DATA PROVIDED>
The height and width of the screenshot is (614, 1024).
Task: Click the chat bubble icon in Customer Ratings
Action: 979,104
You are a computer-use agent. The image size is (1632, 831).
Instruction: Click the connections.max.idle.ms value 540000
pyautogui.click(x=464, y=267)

...

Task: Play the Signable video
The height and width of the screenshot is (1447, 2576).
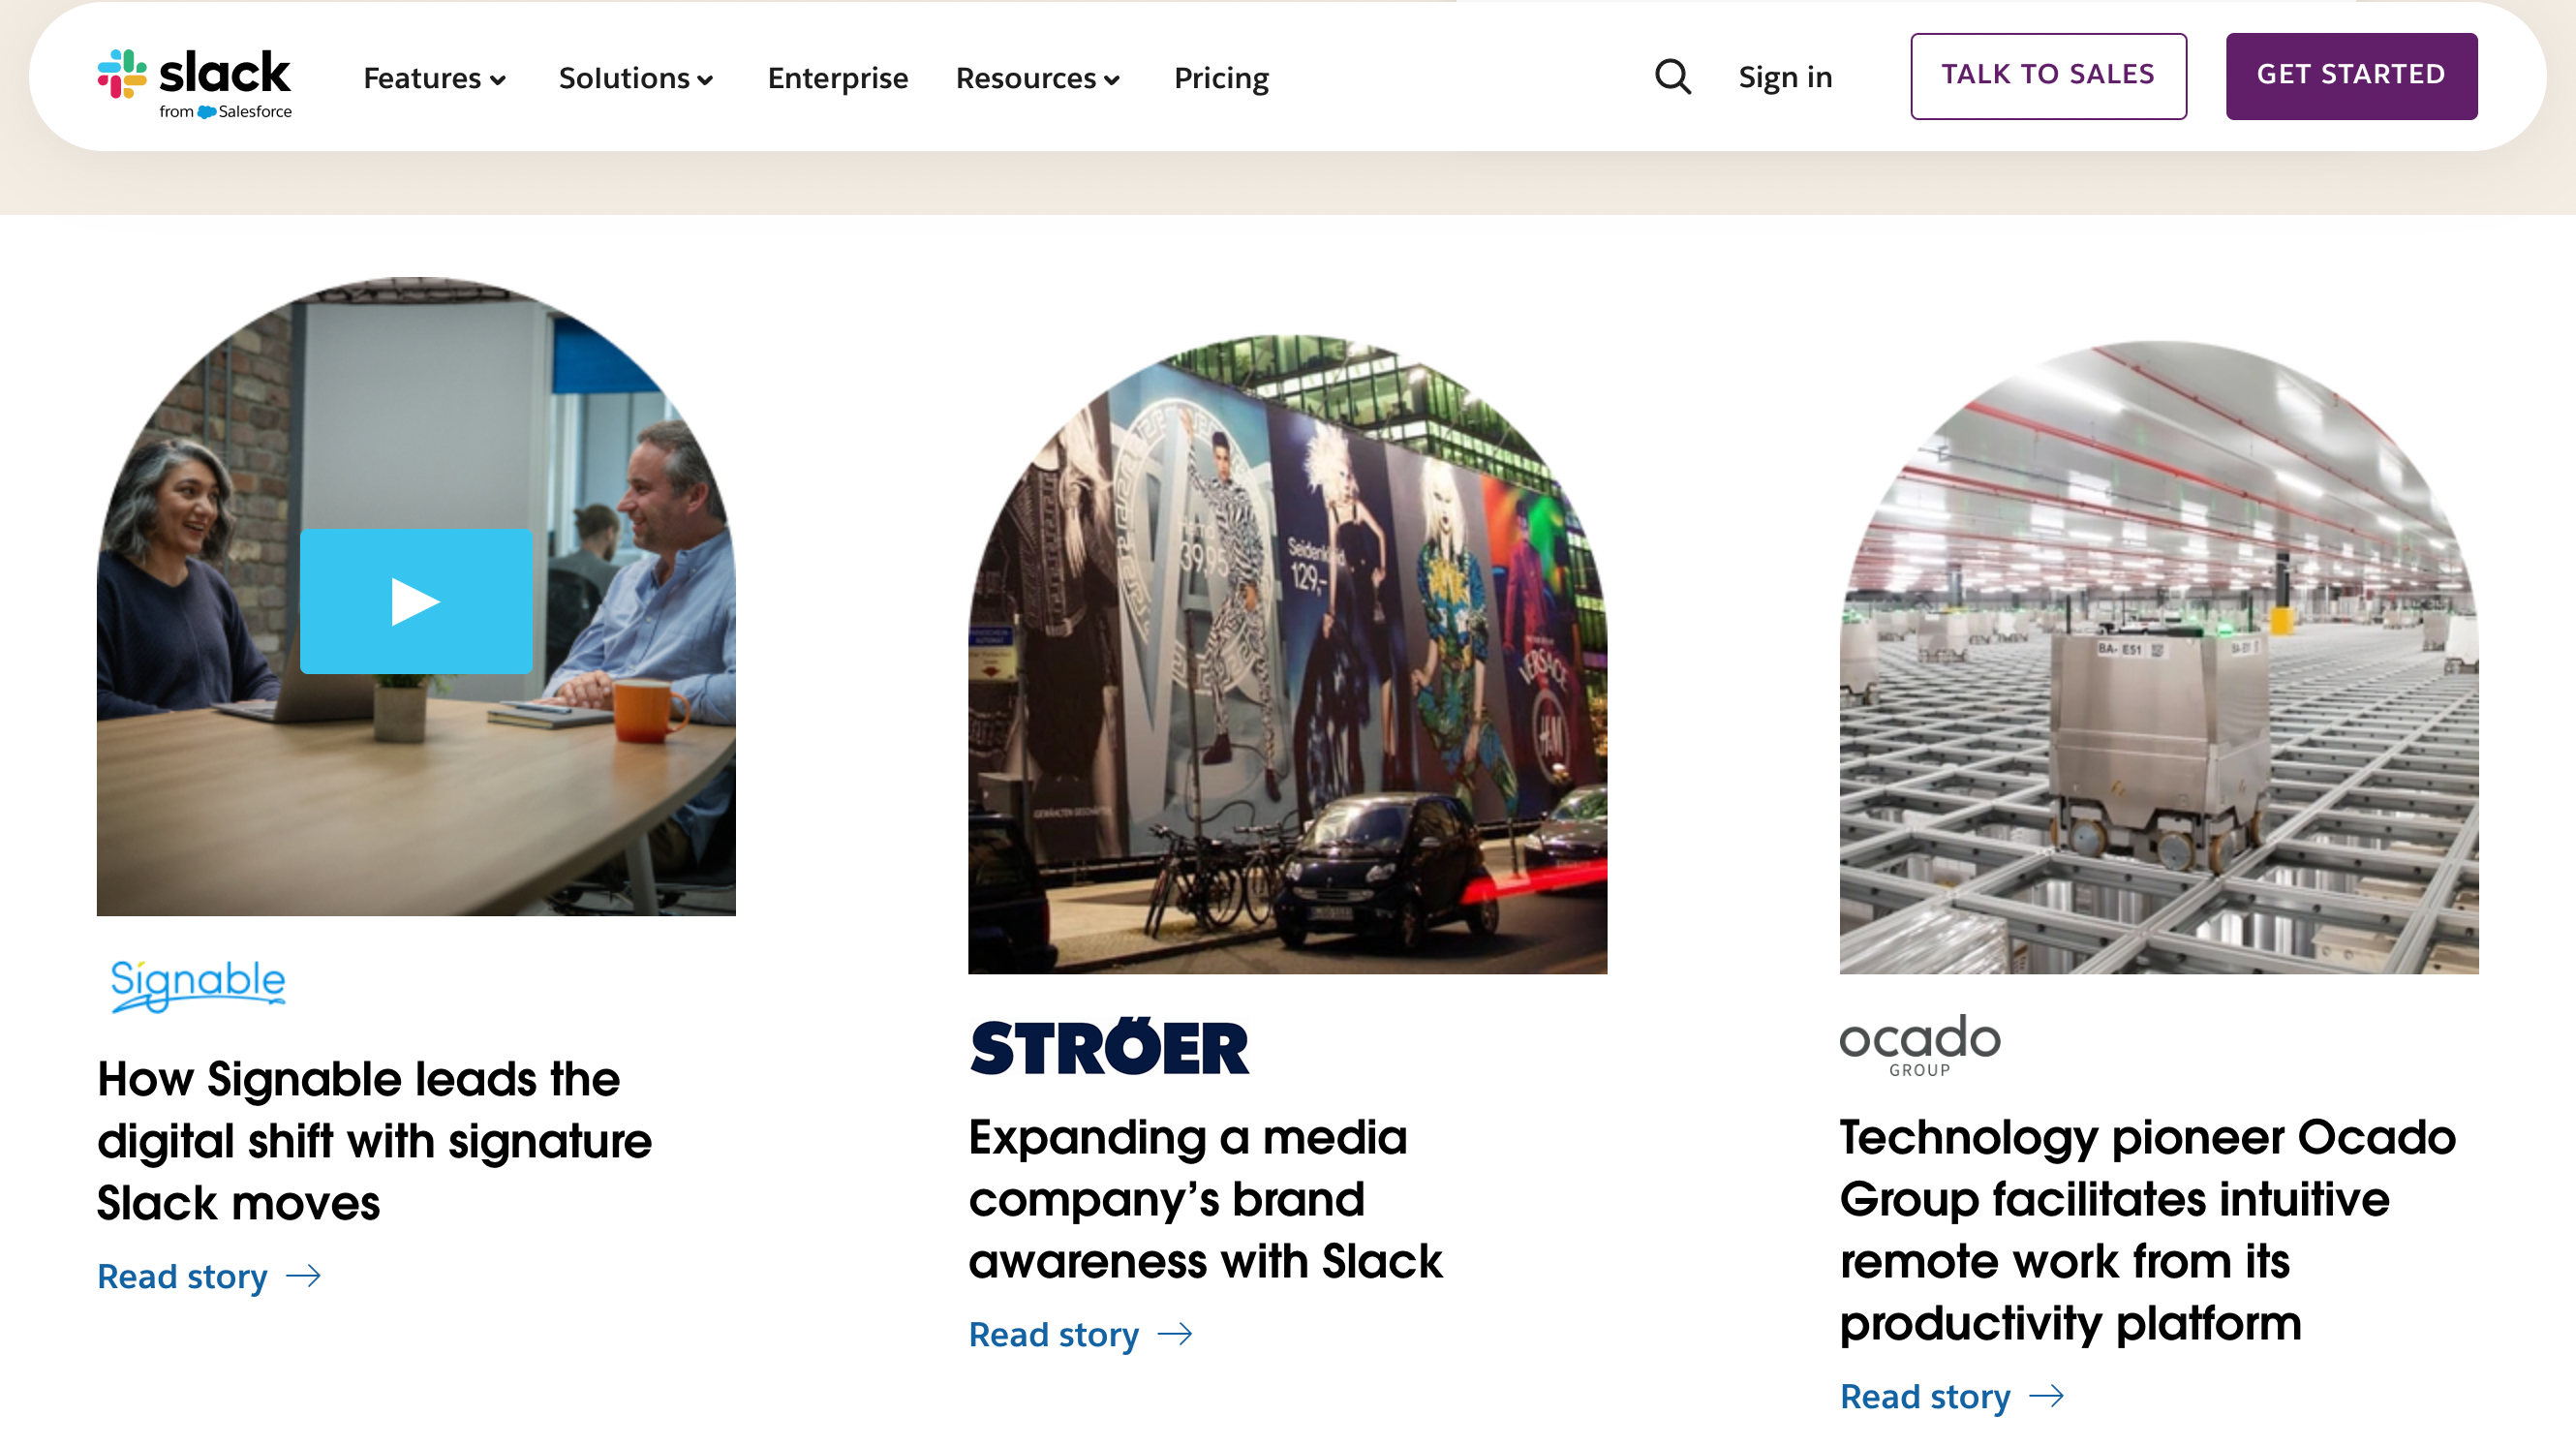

---

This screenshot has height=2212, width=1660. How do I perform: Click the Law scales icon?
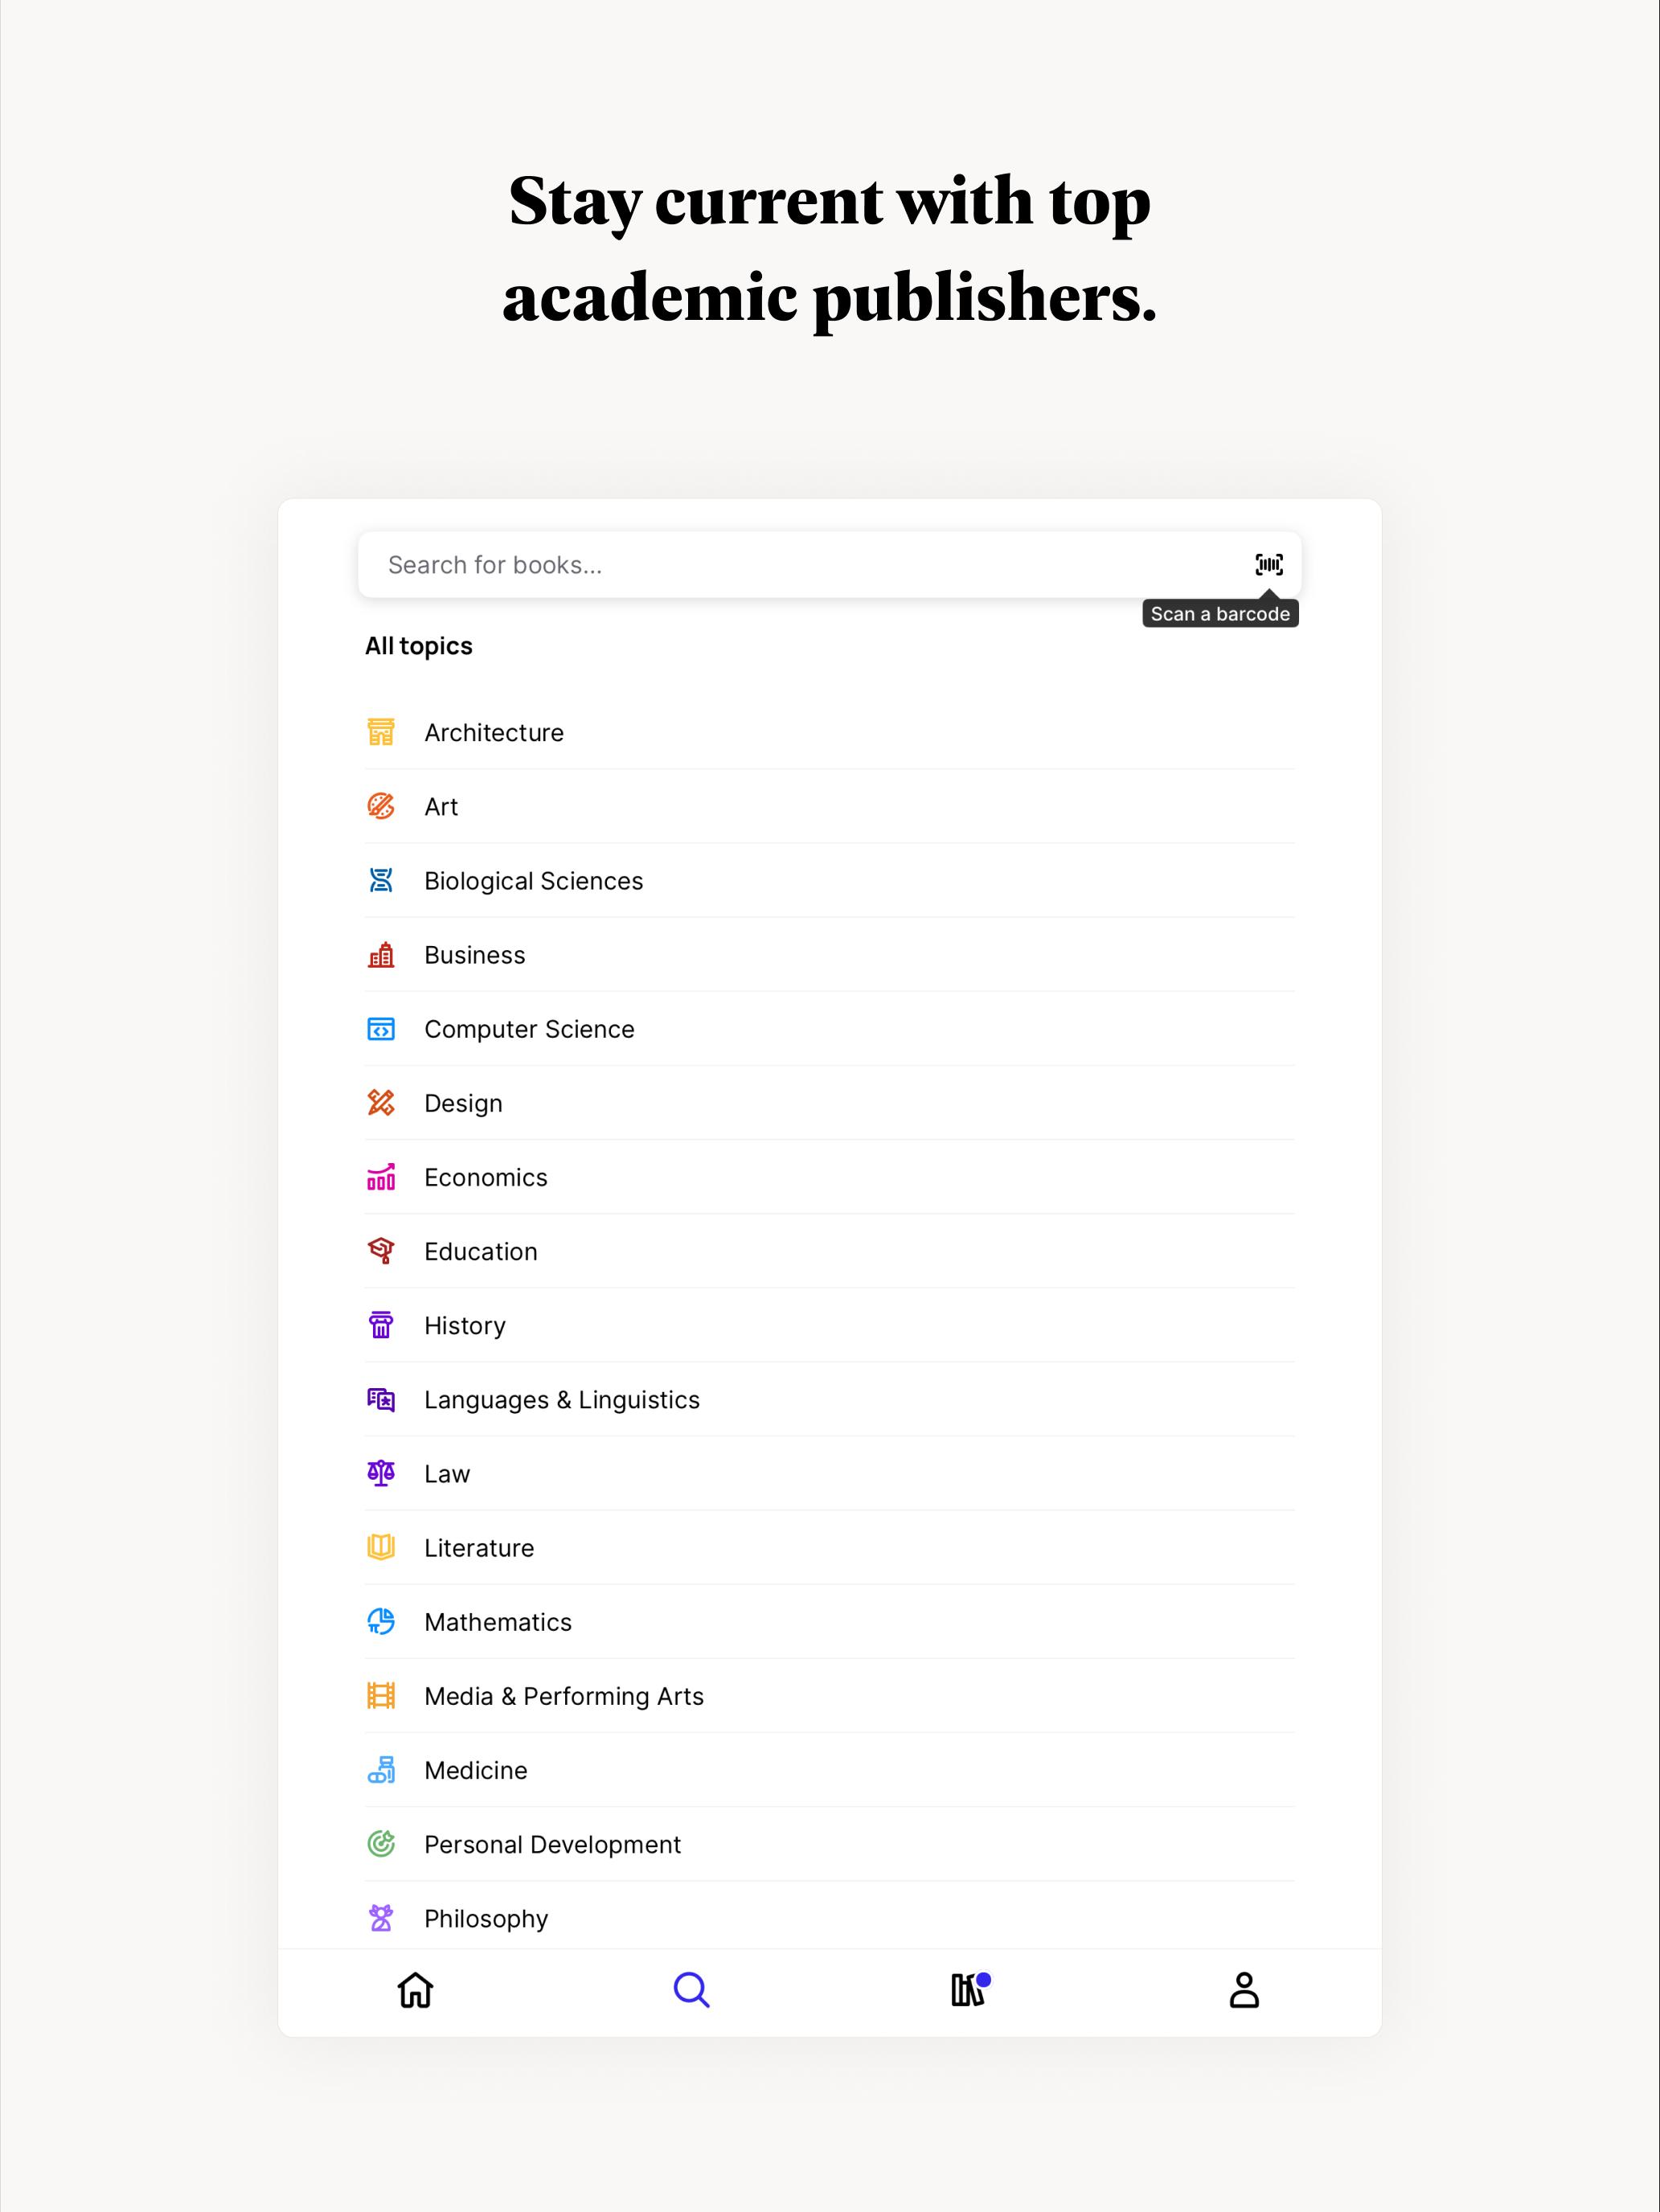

HOW TO COMPLETE THIS TASK>
Within the listing above, give again exactly every line from the line with "Task: Play the Signable video" through the line with "The height and width of the screenshot is (1447, 2576).", both included, and no other line.

RESULT OF THIS EXERCISE>
Task: Play the Signable video
The height and width of the screenshot is (1447, 2576).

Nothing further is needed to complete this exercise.